Que vaut le portefeuille boursier de l'Etat ?©Boursier.com

Boursier.com, publié le jeudi 08 décembre 2016 à 14h17

Il suffit d'évoquer les participations de l'Etat dans les sociétés cotées pour réveiller le bon vieux débat sur les privatisations, même si ce terme ne reflète plus la réalité. Les véritables privatisations ont quasiment toutes eu lieu entre 1986 et 2007. Si l'on excepte EDF et Aéroports de Paris, la République ne conserve en effet que des parts minoritaires au sein d'entreprises inscrites à la Bourse de Paris.
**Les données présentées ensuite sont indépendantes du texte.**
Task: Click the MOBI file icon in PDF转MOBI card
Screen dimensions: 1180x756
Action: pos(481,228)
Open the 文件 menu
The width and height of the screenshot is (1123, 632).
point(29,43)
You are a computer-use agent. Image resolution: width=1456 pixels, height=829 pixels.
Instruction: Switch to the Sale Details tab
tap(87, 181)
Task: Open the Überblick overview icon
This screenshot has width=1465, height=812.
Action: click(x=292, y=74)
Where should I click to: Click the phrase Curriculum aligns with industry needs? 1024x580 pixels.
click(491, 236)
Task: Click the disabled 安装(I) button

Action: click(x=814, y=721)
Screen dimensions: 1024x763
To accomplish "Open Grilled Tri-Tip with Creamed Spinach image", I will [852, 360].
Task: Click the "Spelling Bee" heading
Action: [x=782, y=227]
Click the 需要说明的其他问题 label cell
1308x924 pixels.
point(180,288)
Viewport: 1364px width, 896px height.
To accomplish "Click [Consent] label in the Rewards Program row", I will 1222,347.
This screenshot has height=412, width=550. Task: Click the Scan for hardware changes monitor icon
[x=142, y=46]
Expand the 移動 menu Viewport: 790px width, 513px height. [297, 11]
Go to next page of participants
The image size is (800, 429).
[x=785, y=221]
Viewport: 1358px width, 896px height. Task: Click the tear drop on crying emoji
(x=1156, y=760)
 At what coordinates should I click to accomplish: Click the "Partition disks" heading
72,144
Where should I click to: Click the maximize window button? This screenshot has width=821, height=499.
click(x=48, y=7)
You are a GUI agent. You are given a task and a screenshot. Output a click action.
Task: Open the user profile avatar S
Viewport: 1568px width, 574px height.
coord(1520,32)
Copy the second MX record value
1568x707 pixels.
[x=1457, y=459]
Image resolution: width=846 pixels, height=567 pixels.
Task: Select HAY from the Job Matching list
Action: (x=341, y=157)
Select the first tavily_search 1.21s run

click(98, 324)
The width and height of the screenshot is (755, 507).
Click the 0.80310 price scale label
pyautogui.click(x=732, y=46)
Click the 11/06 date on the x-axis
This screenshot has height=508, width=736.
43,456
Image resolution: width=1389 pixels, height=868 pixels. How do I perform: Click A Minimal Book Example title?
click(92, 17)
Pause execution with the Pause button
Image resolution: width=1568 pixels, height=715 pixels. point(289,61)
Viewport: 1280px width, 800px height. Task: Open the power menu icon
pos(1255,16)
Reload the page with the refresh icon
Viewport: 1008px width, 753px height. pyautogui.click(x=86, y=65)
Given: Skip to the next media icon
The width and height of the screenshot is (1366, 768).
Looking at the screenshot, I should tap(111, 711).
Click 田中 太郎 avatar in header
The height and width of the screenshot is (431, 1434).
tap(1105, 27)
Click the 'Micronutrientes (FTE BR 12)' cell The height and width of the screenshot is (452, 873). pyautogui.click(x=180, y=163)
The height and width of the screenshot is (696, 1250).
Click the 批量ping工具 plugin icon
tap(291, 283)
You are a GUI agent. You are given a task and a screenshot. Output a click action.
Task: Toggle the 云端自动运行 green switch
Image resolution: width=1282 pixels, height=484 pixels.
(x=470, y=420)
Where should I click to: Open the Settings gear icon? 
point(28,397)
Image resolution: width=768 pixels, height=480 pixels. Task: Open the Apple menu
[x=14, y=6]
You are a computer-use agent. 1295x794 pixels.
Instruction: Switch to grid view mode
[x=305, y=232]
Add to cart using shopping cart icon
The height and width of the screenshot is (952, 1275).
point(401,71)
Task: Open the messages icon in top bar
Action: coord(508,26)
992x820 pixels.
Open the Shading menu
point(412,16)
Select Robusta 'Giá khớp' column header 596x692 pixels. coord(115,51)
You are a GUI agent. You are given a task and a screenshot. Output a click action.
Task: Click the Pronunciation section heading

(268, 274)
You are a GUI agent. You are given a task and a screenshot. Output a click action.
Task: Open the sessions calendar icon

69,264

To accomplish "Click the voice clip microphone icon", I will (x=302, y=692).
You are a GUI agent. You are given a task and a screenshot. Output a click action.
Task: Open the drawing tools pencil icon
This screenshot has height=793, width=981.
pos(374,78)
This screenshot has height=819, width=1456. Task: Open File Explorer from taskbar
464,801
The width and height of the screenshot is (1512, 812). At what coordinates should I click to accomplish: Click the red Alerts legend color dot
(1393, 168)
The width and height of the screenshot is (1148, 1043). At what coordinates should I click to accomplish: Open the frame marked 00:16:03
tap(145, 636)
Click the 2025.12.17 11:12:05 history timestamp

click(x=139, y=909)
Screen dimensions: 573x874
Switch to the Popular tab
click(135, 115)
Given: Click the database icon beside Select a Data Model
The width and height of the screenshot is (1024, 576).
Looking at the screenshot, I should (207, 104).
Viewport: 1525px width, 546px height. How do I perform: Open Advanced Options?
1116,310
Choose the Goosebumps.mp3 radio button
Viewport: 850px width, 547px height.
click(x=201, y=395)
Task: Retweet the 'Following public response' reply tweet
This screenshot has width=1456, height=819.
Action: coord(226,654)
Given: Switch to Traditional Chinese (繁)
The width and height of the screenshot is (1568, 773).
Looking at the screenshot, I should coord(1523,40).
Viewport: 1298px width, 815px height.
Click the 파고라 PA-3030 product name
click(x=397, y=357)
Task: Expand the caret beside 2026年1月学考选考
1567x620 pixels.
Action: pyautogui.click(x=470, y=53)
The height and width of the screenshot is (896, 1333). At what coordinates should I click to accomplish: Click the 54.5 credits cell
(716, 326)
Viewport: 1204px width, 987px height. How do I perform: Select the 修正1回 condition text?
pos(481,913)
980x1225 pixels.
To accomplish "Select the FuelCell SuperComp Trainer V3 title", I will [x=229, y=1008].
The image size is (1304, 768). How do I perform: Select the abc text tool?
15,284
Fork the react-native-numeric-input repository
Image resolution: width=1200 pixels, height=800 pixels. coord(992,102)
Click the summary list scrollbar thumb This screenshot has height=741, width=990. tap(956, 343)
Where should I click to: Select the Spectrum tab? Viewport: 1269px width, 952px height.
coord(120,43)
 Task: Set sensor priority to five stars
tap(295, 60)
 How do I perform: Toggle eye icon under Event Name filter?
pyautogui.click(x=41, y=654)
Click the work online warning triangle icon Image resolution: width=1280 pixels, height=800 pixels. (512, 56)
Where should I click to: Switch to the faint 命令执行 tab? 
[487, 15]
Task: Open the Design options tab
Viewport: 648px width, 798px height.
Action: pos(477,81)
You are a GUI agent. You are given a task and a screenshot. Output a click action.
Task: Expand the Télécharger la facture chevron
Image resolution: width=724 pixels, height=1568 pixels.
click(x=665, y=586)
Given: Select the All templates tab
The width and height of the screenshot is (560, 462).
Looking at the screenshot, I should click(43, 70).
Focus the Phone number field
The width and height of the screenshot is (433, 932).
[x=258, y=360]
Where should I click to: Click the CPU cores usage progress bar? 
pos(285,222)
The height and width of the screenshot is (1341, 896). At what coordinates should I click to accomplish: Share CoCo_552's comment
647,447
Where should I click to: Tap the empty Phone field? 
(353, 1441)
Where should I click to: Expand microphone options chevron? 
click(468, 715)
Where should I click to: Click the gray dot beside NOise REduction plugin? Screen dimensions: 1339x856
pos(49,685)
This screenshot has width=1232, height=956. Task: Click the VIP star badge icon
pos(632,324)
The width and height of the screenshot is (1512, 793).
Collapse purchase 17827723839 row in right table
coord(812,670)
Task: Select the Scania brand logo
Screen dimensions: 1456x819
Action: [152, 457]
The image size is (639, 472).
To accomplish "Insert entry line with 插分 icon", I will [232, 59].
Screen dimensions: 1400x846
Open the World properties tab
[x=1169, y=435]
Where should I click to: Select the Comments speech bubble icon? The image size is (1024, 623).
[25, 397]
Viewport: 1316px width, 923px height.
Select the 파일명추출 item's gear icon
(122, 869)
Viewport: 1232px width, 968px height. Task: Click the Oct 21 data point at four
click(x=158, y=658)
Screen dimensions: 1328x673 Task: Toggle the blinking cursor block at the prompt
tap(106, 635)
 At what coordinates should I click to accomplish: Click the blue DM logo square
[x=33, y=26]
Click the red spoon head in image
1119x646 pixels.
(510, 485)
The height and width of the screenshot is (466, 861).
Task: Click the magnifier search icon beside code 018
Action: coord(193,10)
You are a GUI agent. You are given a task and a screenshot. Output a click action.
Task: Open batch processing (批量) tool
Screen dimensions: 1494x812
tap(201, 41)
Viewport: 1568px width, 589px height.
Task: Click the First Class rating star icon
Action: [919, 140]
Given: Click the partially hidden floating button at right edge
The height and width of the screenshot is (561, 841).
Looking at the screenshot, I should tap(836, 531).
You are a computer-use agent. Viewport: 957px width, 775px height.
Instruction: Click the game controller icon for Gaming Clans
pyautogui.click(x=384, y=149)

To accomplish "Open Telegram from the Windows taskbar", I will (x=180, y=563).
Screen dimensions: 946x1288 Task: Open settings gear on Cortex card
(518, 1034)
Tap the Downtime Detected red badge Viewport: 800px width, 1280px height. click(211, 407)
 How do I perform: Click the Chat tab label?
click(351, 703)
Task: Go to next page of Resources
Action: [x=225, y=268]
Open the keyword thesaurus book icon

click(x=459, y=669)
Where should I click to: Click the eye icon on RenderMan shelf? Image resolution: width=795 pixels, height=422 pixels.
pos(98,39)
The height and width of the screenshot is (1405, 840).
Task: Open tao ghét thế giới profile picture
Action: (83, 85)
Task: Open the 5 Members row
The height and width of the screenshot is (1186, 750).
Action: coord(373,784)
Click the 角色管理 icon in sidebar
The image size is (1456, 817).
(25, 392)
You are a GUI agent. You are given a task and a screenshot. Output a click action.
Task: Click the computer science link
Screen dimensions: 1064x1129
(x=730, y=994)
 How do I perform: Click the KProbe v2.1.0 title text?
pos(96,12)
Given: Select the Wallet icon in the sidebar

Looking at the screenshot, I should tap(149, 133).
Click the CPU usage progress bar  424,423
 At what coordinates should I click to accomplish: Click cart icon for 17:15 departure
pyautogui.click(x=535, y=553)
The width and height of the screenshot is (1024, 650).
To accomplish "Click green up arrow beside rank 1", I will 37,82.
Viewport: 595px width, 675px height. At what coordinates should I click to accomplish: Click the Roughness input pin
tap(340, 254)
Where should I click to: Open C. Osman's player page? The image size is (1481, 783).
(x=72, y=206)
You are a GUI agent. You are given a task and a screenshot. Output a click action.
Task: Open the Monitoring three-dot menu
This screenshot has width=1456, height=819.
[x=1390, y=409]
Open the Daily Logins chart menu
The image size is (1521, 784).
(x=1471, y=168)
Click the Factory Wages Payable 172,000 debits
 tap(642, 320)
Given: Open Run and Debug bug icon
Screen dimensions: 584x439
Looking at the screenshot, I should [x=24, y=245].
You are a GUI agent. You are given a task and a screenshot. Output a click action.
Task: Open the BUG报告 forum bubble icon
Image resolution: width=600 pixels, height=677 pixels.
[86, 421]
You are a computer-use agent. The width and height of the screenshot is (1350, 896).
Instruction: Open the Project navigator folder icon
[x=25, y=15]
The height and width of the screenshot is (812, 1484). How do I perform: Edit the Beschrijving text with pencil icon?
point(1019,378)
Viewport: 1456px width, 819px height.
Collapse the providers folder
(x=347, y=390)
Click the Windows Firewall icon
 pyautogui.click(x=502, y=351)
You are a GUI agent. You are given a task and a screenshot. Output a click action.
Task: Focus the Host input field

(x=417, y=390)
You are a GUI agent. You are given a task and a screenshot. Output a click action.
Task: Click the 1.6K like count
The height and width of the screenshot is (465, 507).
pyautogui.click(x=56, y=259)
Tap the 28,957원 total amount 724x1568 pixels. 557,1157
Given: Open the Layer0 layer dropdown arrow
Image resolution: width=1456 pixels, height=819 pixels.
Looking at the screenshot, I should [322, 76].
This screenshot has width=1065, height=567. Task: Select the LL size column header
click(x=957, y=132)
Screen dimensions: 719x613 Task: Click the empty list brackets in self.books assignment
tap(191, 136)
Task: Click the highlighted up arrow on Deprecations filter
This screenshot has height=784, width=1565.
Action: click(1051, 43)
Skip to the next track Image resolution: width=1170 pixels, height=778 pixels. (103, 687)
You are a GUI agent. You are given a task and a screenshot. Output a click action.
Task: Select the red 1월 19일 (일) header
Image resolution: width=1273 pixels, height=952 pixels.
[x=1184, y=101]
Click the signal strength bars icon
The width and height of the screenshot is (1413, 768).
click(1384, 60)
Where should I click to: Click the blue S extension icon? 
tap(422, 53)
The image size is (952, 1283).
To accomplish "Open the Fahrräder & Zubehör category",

Le portefeuille de l'Etat pèse environ 60 milliards d'euros*, et ne comprend plus que quatorze sociétés, voire treize, si l'on retire la banque Dexia, gérée en défaisance après sa faillite. Ces participations peuvent être classées de différentes façons. L'Etat aime à les ranger par secteur d'appartenance : l'énergie (EDF, Engie, Areva, Eramet), les transports (Air France KLM, Groupe ADP), les industries (Airbus, Renault, Peugeot, Thales, Safran) et le reste, baptisé "services & finance" (Orange, Dexia, CNP Assurances). François Fillon, lui, a laissé entendre la semaine dernière qu'on pouvait grosso modo les classer entre participations à conserver et participations inutiles. Le lauréat de la primaire de la droite et du centre à l'élection présidentielle semble avoir déjà prévu une cure d'amaigrissement pour le portefeuille géré par l'Agence des participations de l'Etat, s'il venait à l'emporter. Mais combien l'Etat peut-il espérer récupérer d'une campagne de cession ?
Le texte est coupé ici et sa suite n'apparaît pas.